[Qemu-devel] [PATCH v3 6/8] block/qcow2-refcount: refactor fixing L2 ent

qemu-devel

[Date Prev][Date Next][Thread Prev][Thread Next][Date Index][Thread Index]

[Qemu-devel] [PATCH v3 6/8] block/qcow2-refcount: refactor fixing L2 ent

From:	Vladimir Sementsov-Ogievskiy
Subject:	[Qemu-devel] [PATCH v3 6/8] block/qcow2-refcount: refactor fixing L2 entry
Date:	Thu, 11 Oct 2018 18:16:21 +0300

Split entry repairing to separate function, to be reused later in
check_refcounts_l2, prepare the whole pipeline for adding more
corruption types which may be repaired.

Note: entry in in-memory l2 table (local variable in
check_refcounts_l2) is not updated after this patch.
=======
### What you will do
A. Copy the patch message starting at "Split entry repairing" and ending after "may be repaired.", swapping "corruption types" for "error types".
B. Name every field label in the header of the patch message.
C. Answer these about the patch message:
(i) On what date was it sent?
(ii) In which function is the split-out repair code to be reused later?
(iii) What does the note say is not updated after this patch?
=======
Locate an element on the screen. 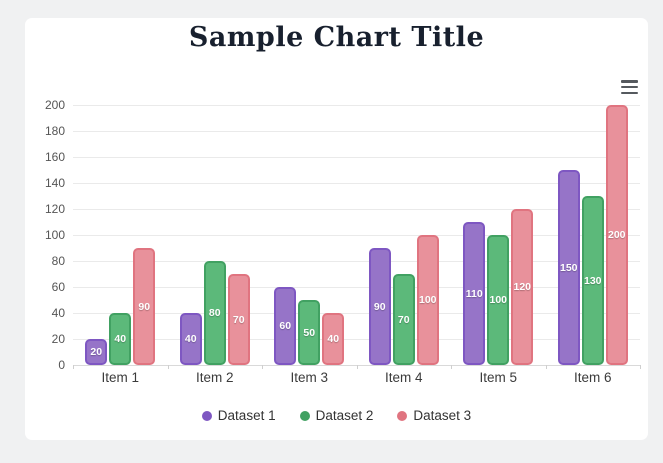 The image size is (663, 463). legend-label: Dataset 1 is located at coordinates (246, 416).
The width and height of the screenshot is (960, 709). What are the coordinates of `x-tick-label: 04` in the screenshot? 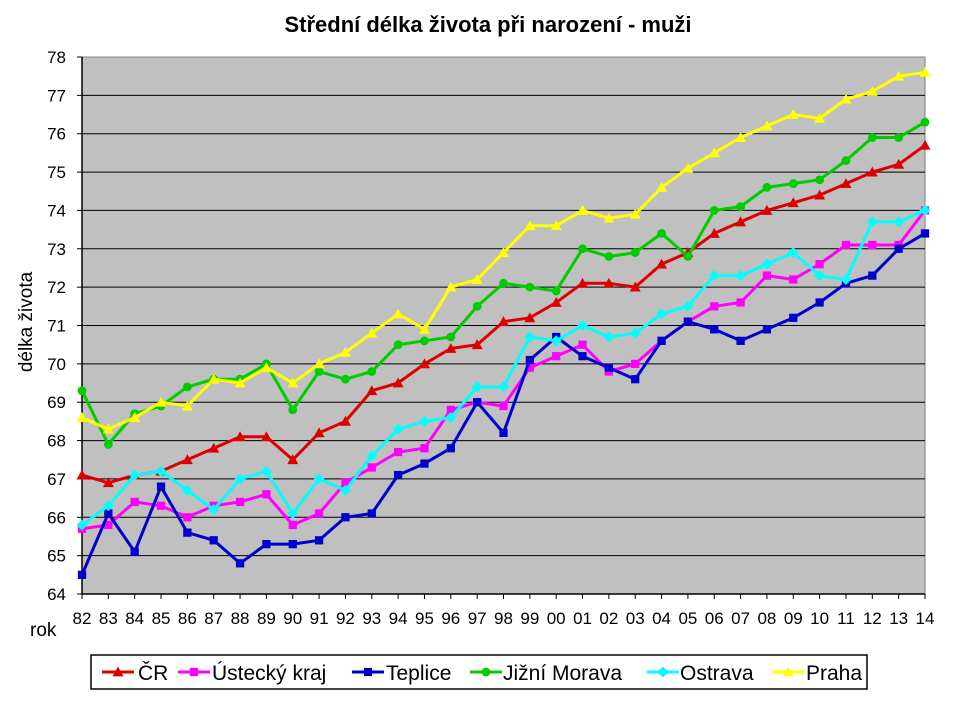 It's located at (662, 618).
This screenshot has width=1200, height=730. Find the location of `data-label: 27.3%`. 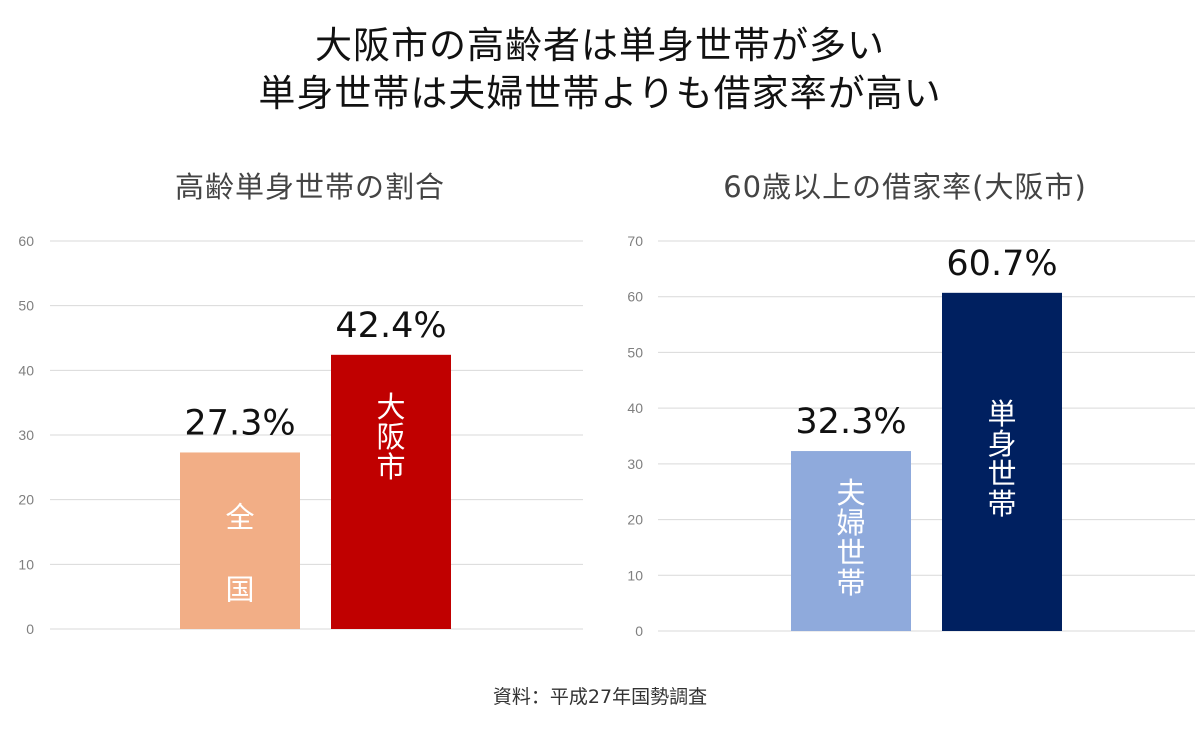

data-label: 27.3% is located at coordinates (240, 423).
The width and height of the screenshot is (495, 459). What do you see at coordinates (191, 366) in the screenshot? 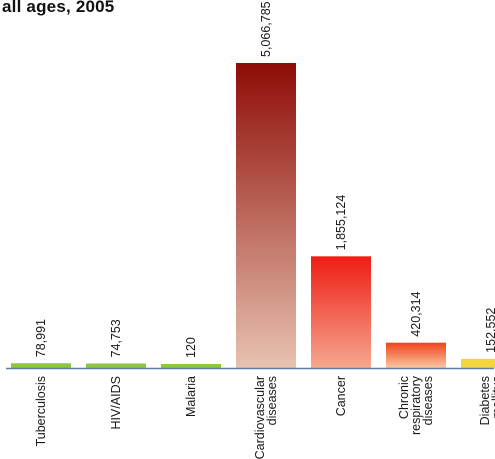
I see `bar-malaria` at bounding box center [191, 366].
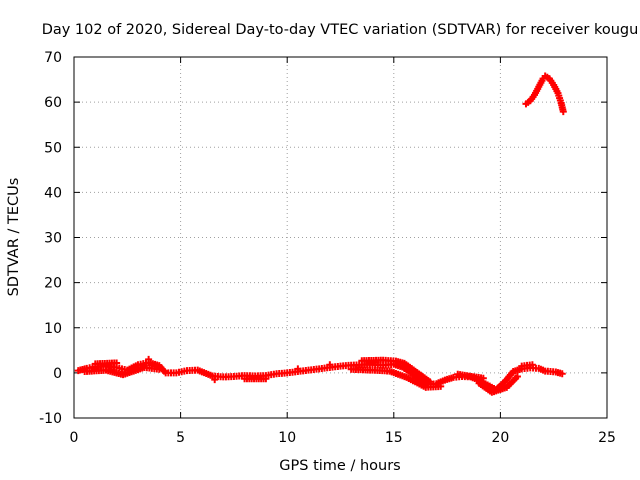  I want to click on y-tick-label: 40, so click(53, 193).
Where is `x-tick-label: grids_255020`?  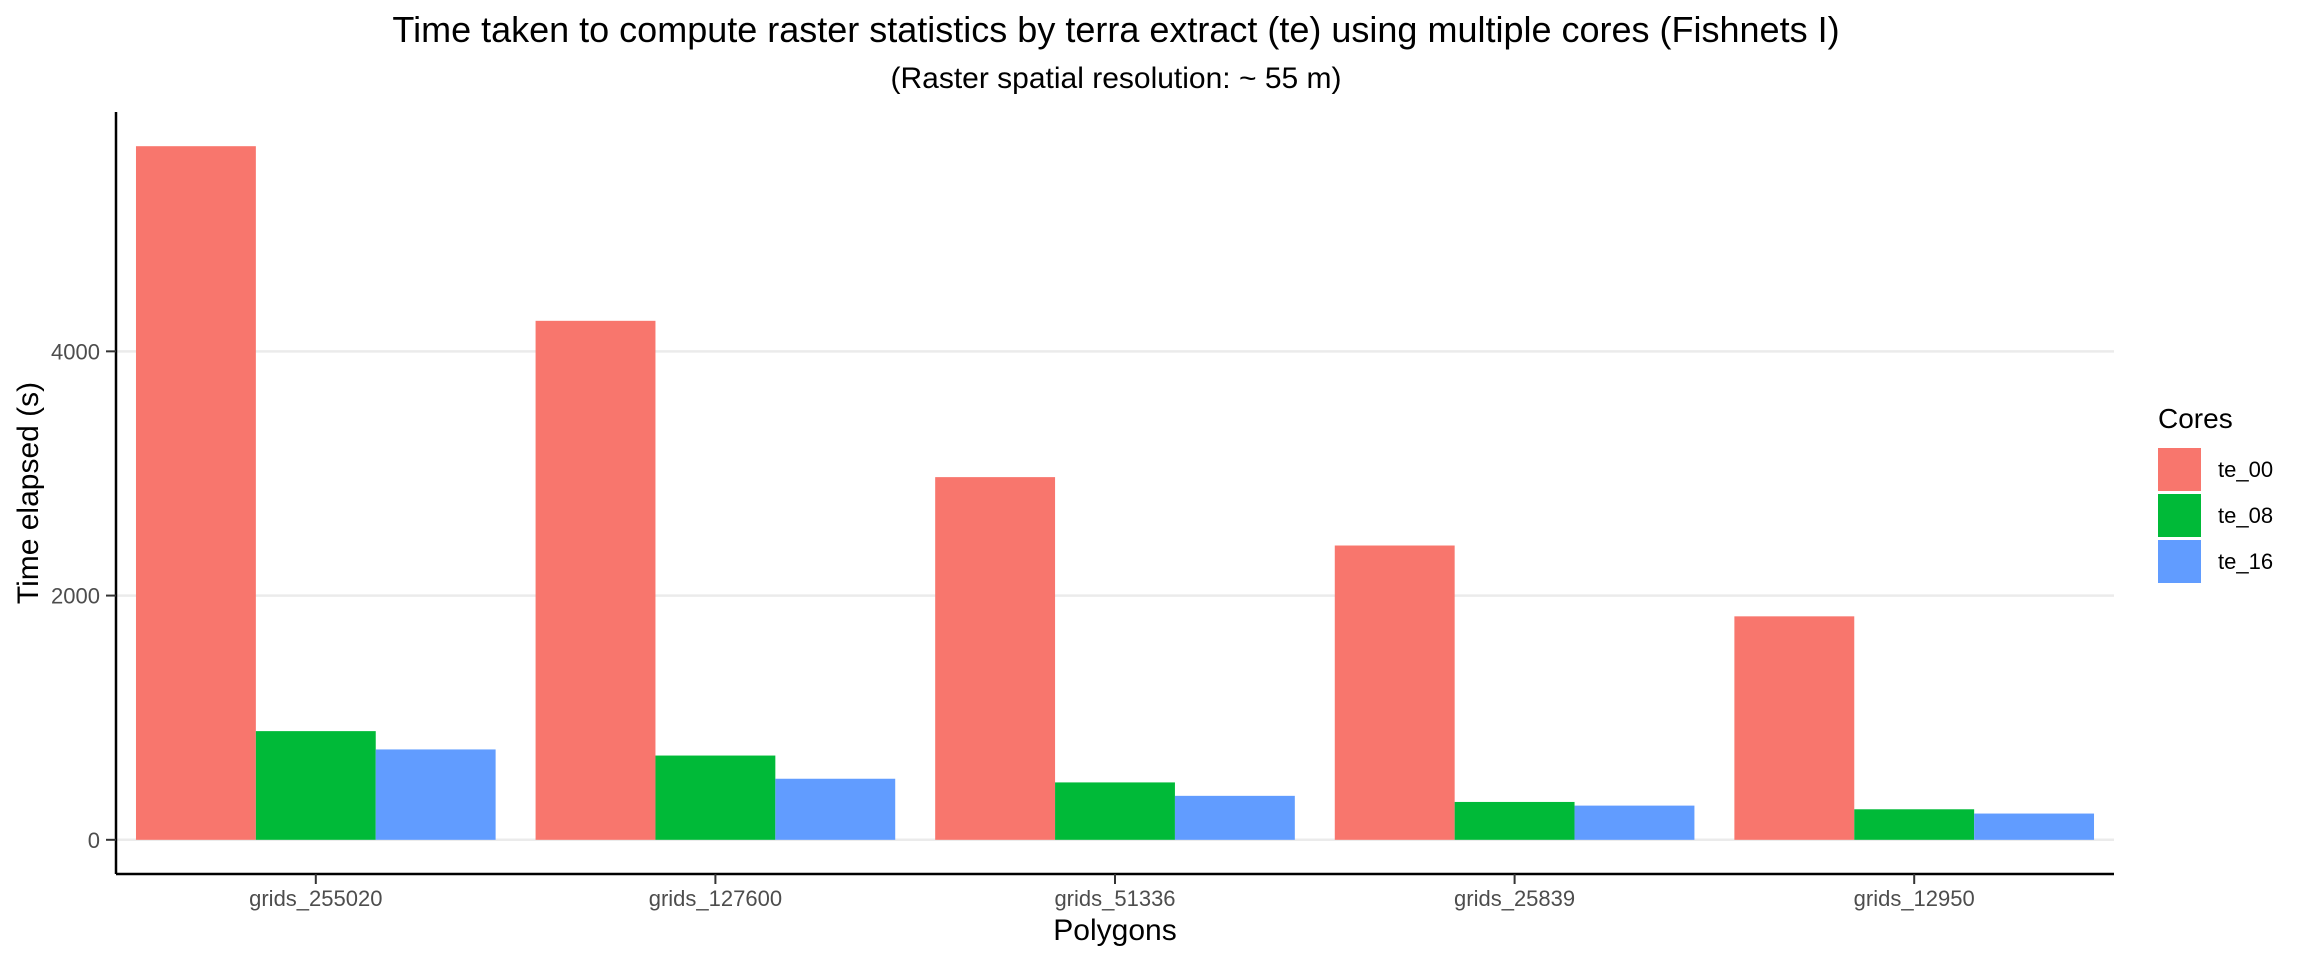
x-tick-label: grids_255020 is located at coordinates (316, 898).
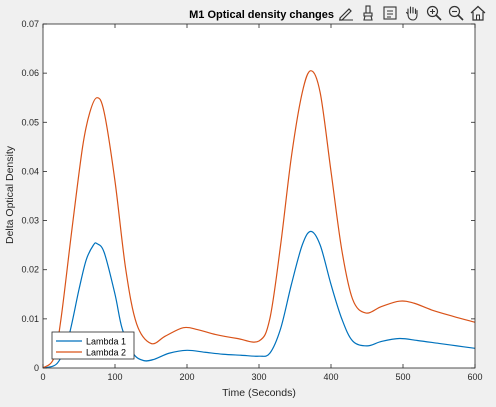 This screenshot has width=496, height=407. Describe the element at coordinates (390, 13) in the screenshot. I see `data-tips-icon` at that location.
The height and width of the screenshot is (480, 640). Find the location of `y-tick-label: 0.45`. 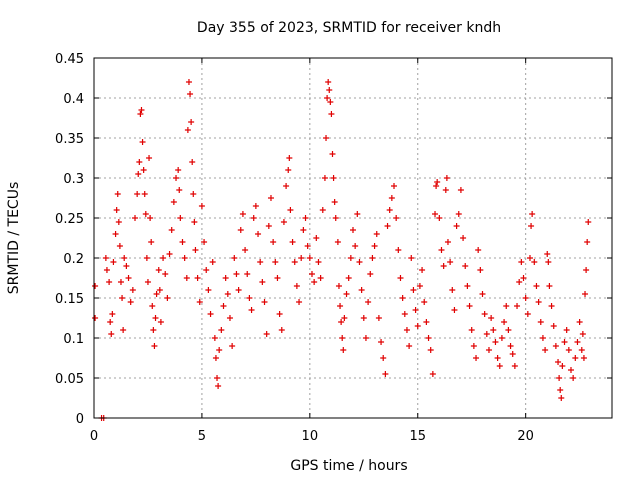

y-tick-label: 0.45 is located at coordinates (70, 60).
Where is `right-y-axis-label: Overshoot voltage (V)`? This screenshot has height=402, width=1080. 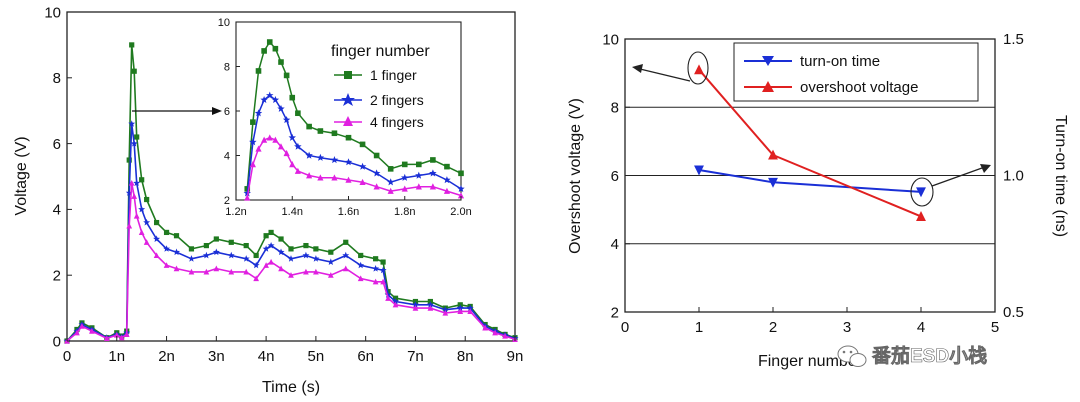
=======
### Answers for the tasks
A.
Split entry repairing to separate function, to be reused later in
check_refcounts_l2, prepare the whole pipeline for adding more
error types which may be repaired.

B. From, Subject, Date

C.
(i) Thu, 11 Oct 2018
(ii) check_refcounts_l2
(iii) The entry in the in-memory l2 table (a local variable in check_refcounts_l2)